そしておまえには、これからもう一度ここで死んでもらう。
"本"という大波にのまれて、死んでいけ」
それだけを言うと、満足そうな様子でヴェラルドはその場をあとにした。
何の話かさっぱり分からず、呆然としていたアリアーヌへ、明るい笑みをしたフェアリが話しかける。
「館長のことは気にしないでください。なにか変な物体が騒がしくしてる、うわ関わりたくないなー、くらいに思ってもらえれば」
「……何なんだ、ここは?」
「ここですか? だから、図書館ですよ。すべての人を受け入れ、すべての本を受け入れて提供する場所。それが"図書館"なんです。一度入ったら、抜け出せませんよ。覚悟しておいてください。

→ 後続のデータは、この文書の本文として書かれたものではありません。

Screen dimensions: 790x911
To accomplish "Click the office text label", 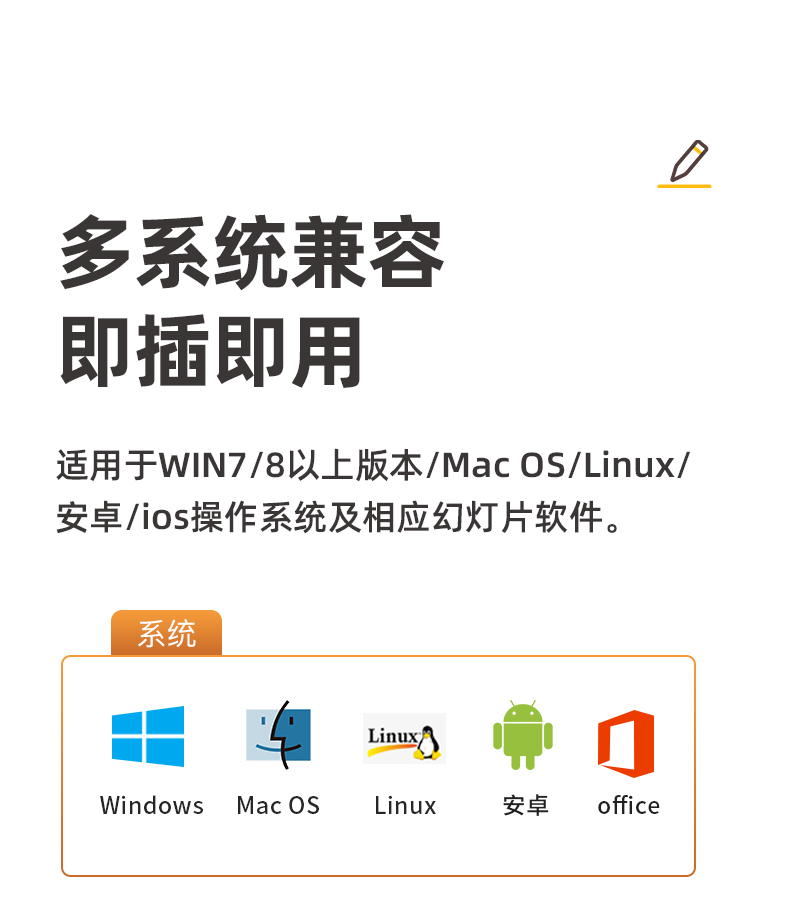I will click(629, 806).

――あ、それと無理をさせて申し訳ないんですが、アリアーヌさんが動けるようになり次第、引っ越しますので。そのつもりでいてください」
「引っ越す? まさか、私をかくまうためにか?」
「あ、いえ、違いますよ。主戦場が移るようなので。わたしたち"図書館"も、次はそのあたりへ移動します」
「わざわざ戦地の近くへ赴くのか? 何のために?」
「だってここは――"戦場の図書館"、ですから」
そう言ってにっこり笑うフェアリに、アリアーヌはただひたすらに困惑するばかりだった。